CARA Y CRUZ

La conversión del "Chiqui"

lunes, 8 de julio de 2019 · 04:03

A falta de campeonato, se celebra la maradonización de Lionel Messi. Expulsado del cotejo contra Chile por el bronce de la Copa América, se negó a recibir el premio y denunció corrupción en la Conmebol.
"Nosotros no tenemos que ser parte de esta corrupción, de esta falta de respeto de toda la Copa. Estábamos para más. Repito lo de la corrupción, así no se permite que la gente disfrute del fútbol. Quizá esto fue mandado, me pasaron una factura", dijo.
Contra la Conmebol y sus manejos turbios, como Maradona contra la FIFA. El viraje de Messi hacia la insurgencia maradoniana había comenzado a manifestarse tras la derrota de la Selección nacional contra Brasil, en la semifinal.
"Se cansaron de cobrar boludeces y no fueron al VAR. Espero que la Conmebol haga algo, pero no creo, porque Brasil maneja todo", señaló.
Tamaña osadía, estima el capitán argentino, precipitó la represalia de los malandras desenmascarados.


Escasas dudas pueden abrigarse acerca de las corruptelas en la Conmebol, de características idénticas a las de la FIFA.
Tres de sus presidentes y una docena de dirigentes, ex presidentes de las federaciones miembros y altos directivos están procesados por la justicia de los Estados Unidos, acusados de asociación criminal, lavado de dinero, fraude, sobornos y otras hazañas.
En 2016, la argentina Torneos y Competencias firmó con la Fiscalía estadounidense un acuerdo de procesamiento diferido en el cual aceptó todos los cargos en su contra y acordó el pago de una multa y devolución de "dinero sucio" por 112,8 millones de dólares a cambio de una amnistía.
Bien por Messi, entonces, plantado frente a la mugre.


La Conmebol le respondió, sin nombrarlo, a través de un comunicado institucional.
“En el fútbol a veces se gana y a veces se pierde. Un pilar fundamental del 'fair play' es aceptar los resultados con lealtad y respeto.

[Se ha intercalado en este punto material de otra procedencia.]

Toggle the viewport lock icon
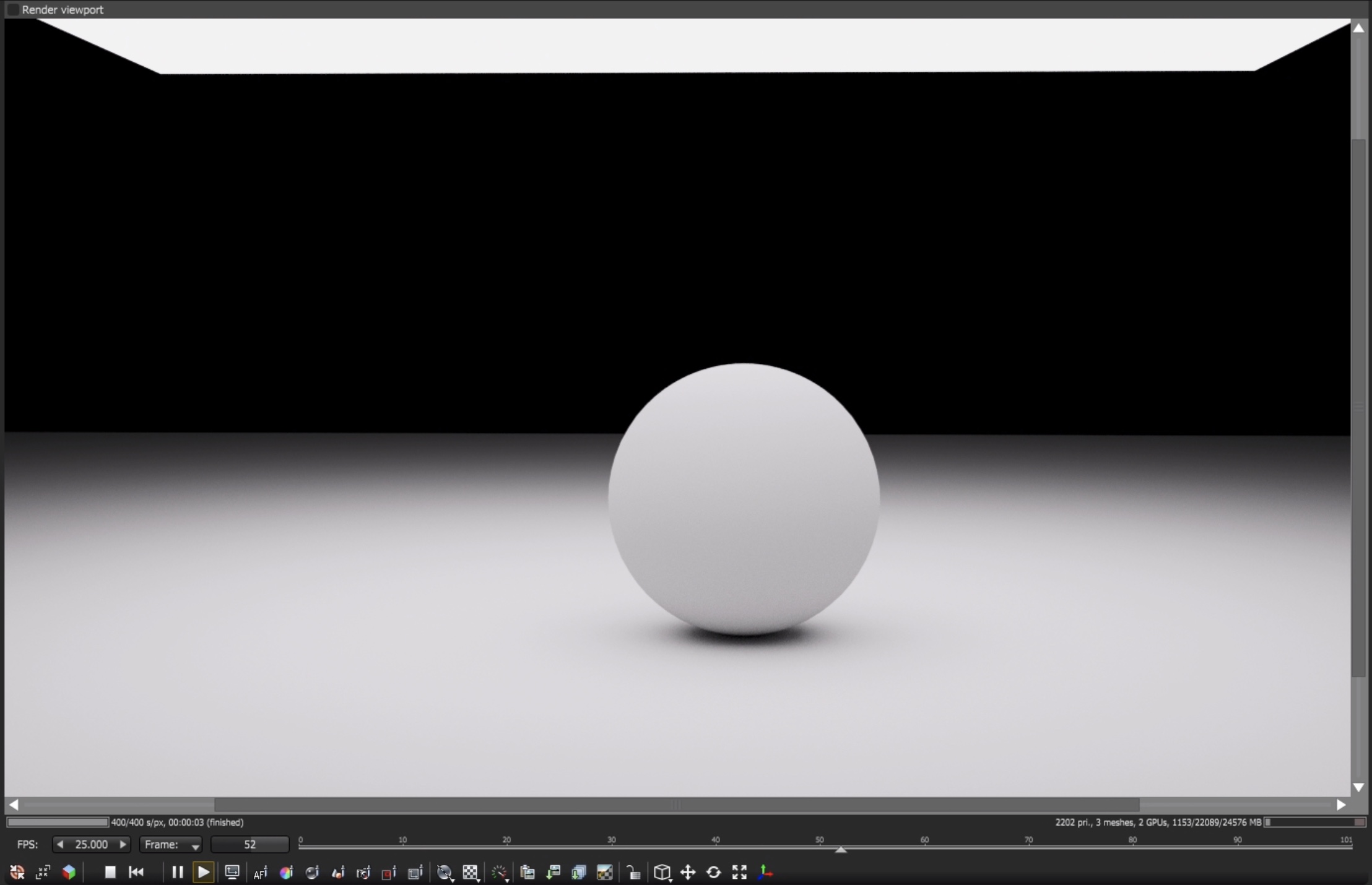 [x=633, y=873]
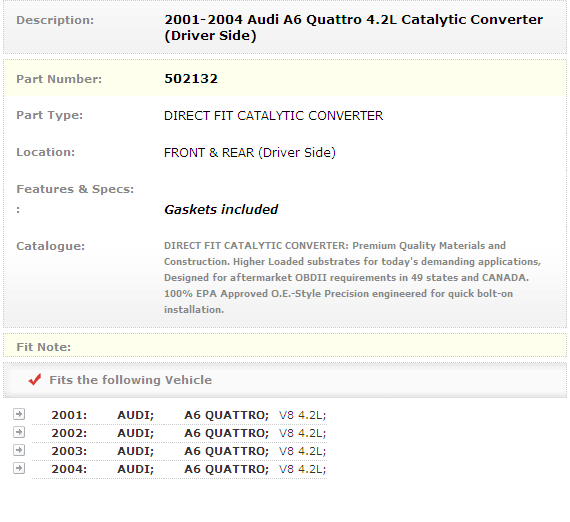Viewport: 570px width, 522px height.
Task: Click the Catalogue description paragraph
Action: [352, 278]
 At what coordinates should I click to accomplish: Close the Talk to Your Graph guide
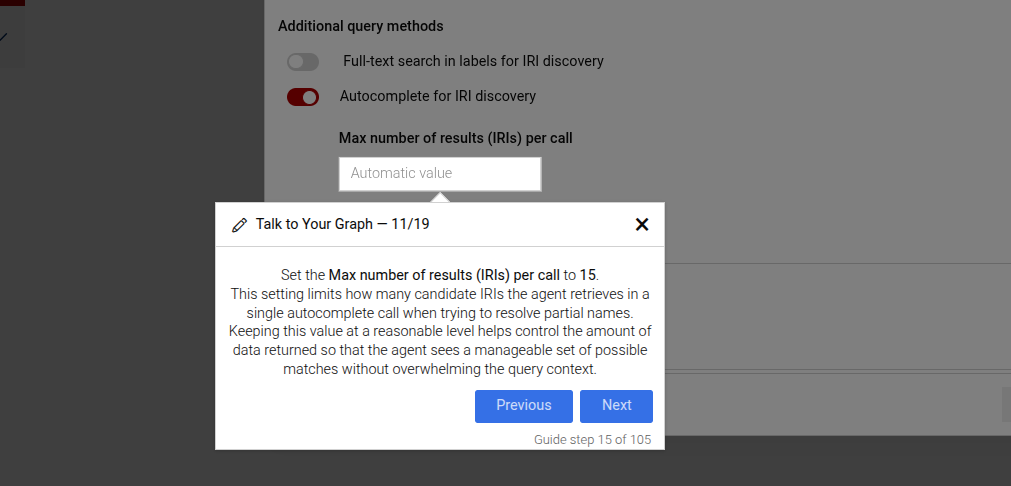tap(642, 225)
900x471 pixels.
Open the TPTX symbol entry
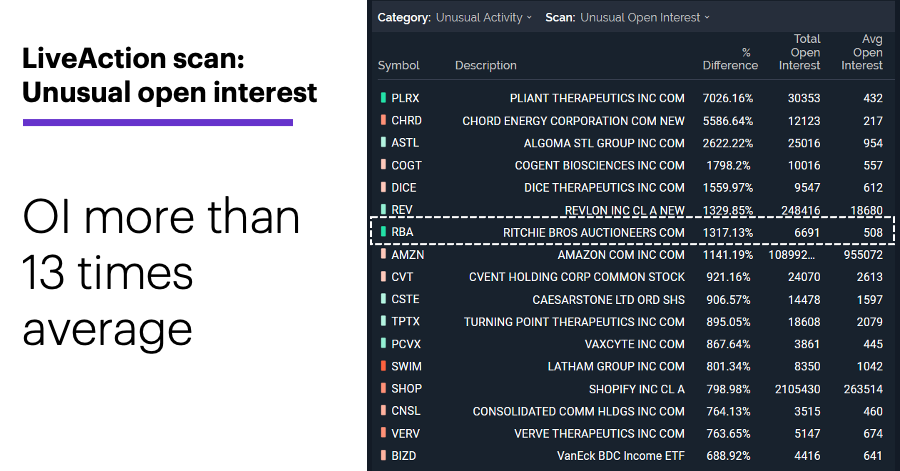pos(406,321)
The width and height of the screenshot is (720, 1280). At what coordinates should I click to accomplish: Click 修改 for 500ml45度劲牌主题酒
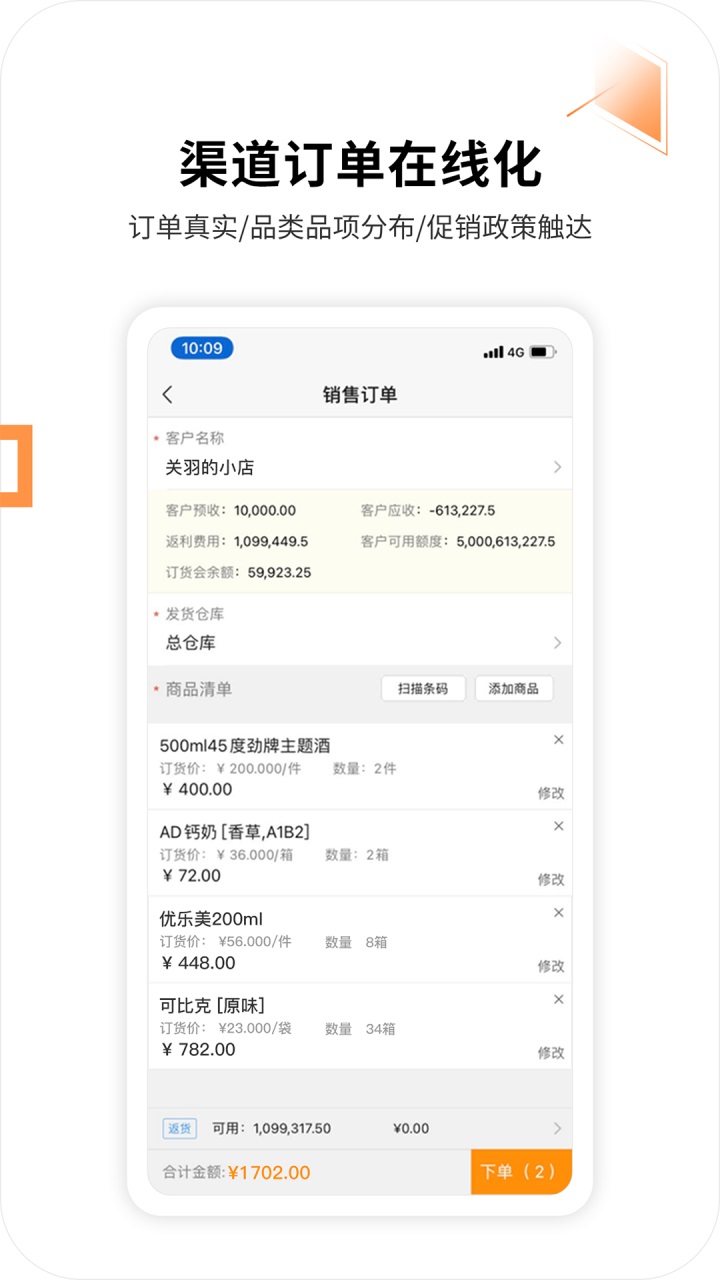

Lo mismo va para las decisiones arbitrales, que son humanas y siempre serán perfectibles”, apuntó la entidad, para la cual “es inaceptable que a raíz de incidentes propios de la competencia, donde participaron doce selecciones, se hayan lanzado acusaciones infundadas que faltan a la verdad”.
“Dichas acusaciones –concluyó- representan una falta de respeto a la competencia, a todos los futbolistas participantes y a los cientos de profesionales de CONMEBOL, que viene trabajando por transparentar, profesionalizar y desarrollar el fútbol sudamericano”.
El tamaño de la satisfacción que produjo en la afición argentina la rebelión de Messi opacó otra transformación extraordinaria.
Claudio “Chiqui” Tapia, presidente de la Asociación del Fútbol Argentino, cuestionó también a la Conmebol. Aunque se abstuvo de la palabra “corrupción”, sus manifestaciones, vertidas a través de la red social twitter, fueron suficientemente claras.


"Como presidente de AFA estoy convencido de la búsqueda de la transparencia, la profesionalización y el desarrollo del fútbol. Es por eso que deseo una profunda reflexión sobre lo sucedido, a fines de trabajar juntos por un fútbol sudamericano limpio, justo y libre de sospechas", sentenció.
Raro que no destacara que es el vicepresidente segundo de la Conmebol cuya transparencia objeta. Se le debe haber pasado. Seguro que su renuncia al cargo está al caer.
Además, comparte la conducción de la AFA con su suegro, el líder camionero Hugo Moyano, investigado entre otras cosas por matufias perpetradas en el club Independiente. Y con Daniel Angelici, cristalino integrante de entorno del presidente Mauricio Macri.
Lamentable que la Conmebol no siga el ejemplo de institución tan pura como la AFA. Ojalá las palabras de “Chiqui” Tapia induzcan a reflexionar sobre lo inconvenientes que son para el deporte de las conductas reñidas con la ética.